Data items
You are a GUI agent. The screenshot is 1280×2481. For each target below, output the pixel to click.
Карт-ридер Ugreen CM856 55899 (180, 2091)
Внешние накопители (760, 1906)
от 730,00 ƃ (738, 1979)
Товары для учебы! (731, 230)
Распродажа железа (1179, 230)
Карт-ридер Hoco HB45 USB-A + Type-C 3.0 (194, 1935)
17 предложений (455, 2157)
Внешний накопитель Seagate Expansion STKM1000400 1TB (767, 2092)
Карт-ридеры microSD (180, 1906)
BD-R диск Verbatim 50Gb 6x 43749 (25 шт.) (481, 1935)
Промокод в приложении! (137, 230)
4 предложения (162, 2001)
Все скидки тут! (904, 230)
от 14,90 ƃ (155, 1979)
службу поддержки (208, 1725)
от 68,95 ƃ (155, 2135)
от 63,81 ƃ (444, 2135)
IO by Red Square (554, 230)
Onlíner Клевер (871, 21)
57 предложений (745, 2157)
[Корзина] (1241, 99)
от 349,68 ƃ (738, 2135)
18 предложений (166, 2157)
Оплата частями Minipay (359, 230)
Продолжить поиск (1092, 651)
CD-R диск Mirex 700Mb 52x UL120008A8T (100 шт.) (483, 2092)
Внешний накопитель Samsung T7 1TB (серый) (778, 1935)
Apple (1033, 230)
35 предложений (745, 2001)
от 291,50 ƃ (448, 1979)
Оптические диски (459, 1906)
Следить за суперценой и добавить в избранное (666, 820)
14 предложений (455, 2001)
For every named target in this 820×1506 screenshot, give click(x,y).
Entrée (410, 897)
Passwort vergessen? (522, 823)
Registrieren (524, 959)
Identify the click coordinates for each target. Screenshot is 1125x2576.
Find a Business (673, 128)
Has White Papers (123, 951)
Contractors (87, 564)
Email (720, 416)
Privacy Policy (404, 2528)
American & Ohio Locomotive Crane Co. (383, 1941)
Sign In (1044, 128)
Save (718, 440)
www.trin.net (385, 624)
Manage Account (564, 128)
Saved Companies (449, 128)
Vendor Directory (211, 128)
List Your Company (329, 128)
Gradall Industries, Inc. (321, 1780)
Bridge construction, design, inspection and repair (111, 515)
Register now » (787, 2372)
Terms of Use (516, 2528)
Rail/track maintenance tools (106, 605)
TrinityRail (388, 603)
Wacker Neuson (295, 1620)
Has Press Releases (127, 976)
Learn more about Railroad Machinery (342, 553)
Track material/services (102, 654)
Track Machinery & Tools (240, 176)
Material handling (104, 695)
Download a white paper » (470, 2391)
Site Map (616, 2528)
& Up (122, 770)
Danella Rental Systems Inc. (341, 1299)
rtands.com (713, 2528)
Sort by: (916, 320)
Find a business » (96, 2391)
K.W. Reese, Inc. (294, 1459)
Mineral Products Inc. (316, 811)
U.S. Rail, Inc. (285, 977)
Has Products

DESCRIPTION OF THE TASK
Look above for the line holding "[Корзина] (1241, 99)", then set down exactly that line and every line after it up to and including the line holding "For every named", with nothing else.

RESULT OF THE TASK
[Корзина] (1241, 99)
от 349,68 ƃ (738, 2135)
18 предложений (166, 2157)
Оплата частями Minipay (359, 230)
Продолжить поиск (1092, 651)
CD-R диск Mirex 700Mb 52x UL120008A8T (100 шт.) (483, 2092)
Внешний накопитель Samsung T7 1TB (серый) (778, 1935)
Apple (1033, 230)
35 предложений (745, 2001)
от 291,50 ƃ (448, 1979)
Оптические диски (459, 1906)
Следить за суперценой и добавить в избранное (666, 820)
14 предложений (455, 2001)
For every named target in this 820×1506 screenshot, give click(x,y).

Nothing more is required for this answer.